France has elevated gastronomy into an art form.  Effortlessly, the relationships between the culinary canvas, traditions and culture are ever so present in Dijon and Burgundy.  Every autumn, Dijon organizes and presents its International Gastronomy Fair.  This year the fair started on October 31st and will proceed until the 11th of November.  Each year, they invite a country as a valued guest and this year the honor went to South Africa.  In particularly, the wines from the West Cape region displayed proudly in a section of the Vinidivio salon.  Educational talks and discussions on the 3 centuries of viniculture and oenology history of South African wines from the West Cape region were also in the agenda.

| WHAT TO WORK ON |
**A.** In the passage on the Dijon fair, rename "Dijon" as "the city of Dijon" and write out the section that begins at the words "France has elevated" and stops after "in the agenda.".
**B.** According to the passage on the Dijon fair, which country received the honor of being this year's invited guest?
**C.** Using the passage on the Dijon fair, decide whether each statement agrees with it, answering yes or no and quoting the deciding words: (i) The fair runs until the 11th of November. (ii) Dijon holds its International Gastronomy Fair every spring. (iii) The talks covered two centuries of South African wine history.
Work solely from the passage on the Dijon fair.

| COLLECTED MATERIAL |
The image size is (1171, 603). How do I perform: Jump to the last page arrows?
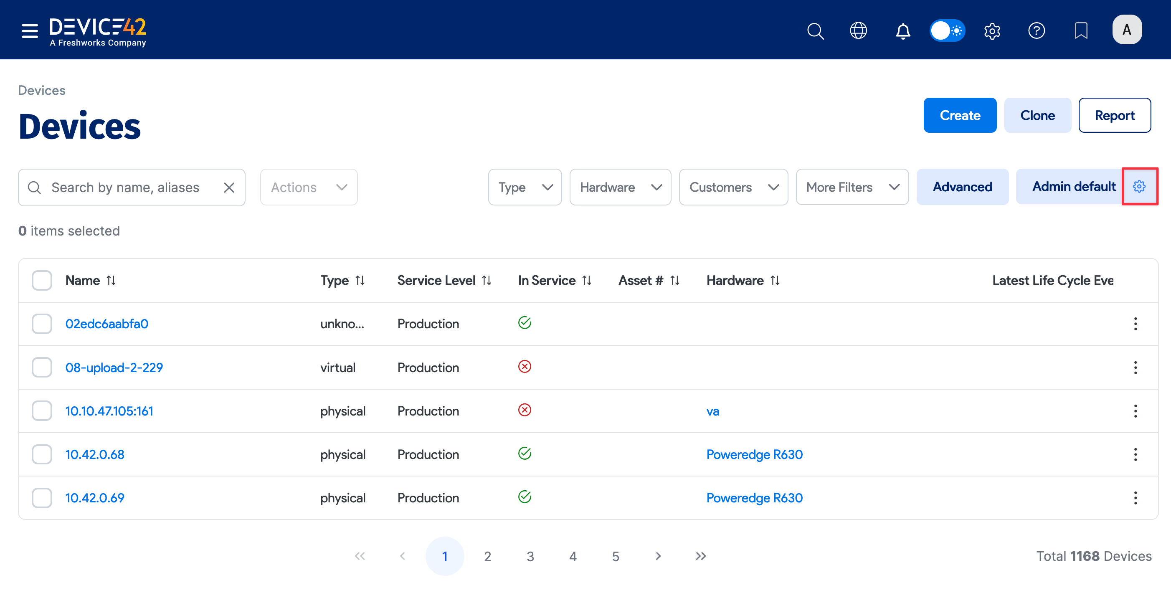coord(701,556)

| TASK RESPONSES |
**A.**
France has elevated gastronomy into an art form.  Effortlessly, the relationships between the culinary canvas, traditions and culture are ever so present in the city of Dijon and Burgundy.  Every autumn, the city of Dijon organizes and presents its International Gastronomy Fair.  This year the fair started on October 31st and will proceed until the 11th of November.  Each year, they invite a country as a valued guest and this year the honor went to South Africa.  In particularly, the wines from the West Cape region displayed proudly in a section of the Vinidivio salon.  Educational talks and discussions on the 3 centuries of viniculture and oenology history of South African wines from the West Cape region were also in the agenda.

**B.** South Africa.

**C.**
(i) Yes: "will proceed until the 11th of November"
(ii) No: "Every autumn, Dijon organizes and presents its International Gastronomy Fair"
(iii) No: "the 3 centuries of viniculture and oenology history"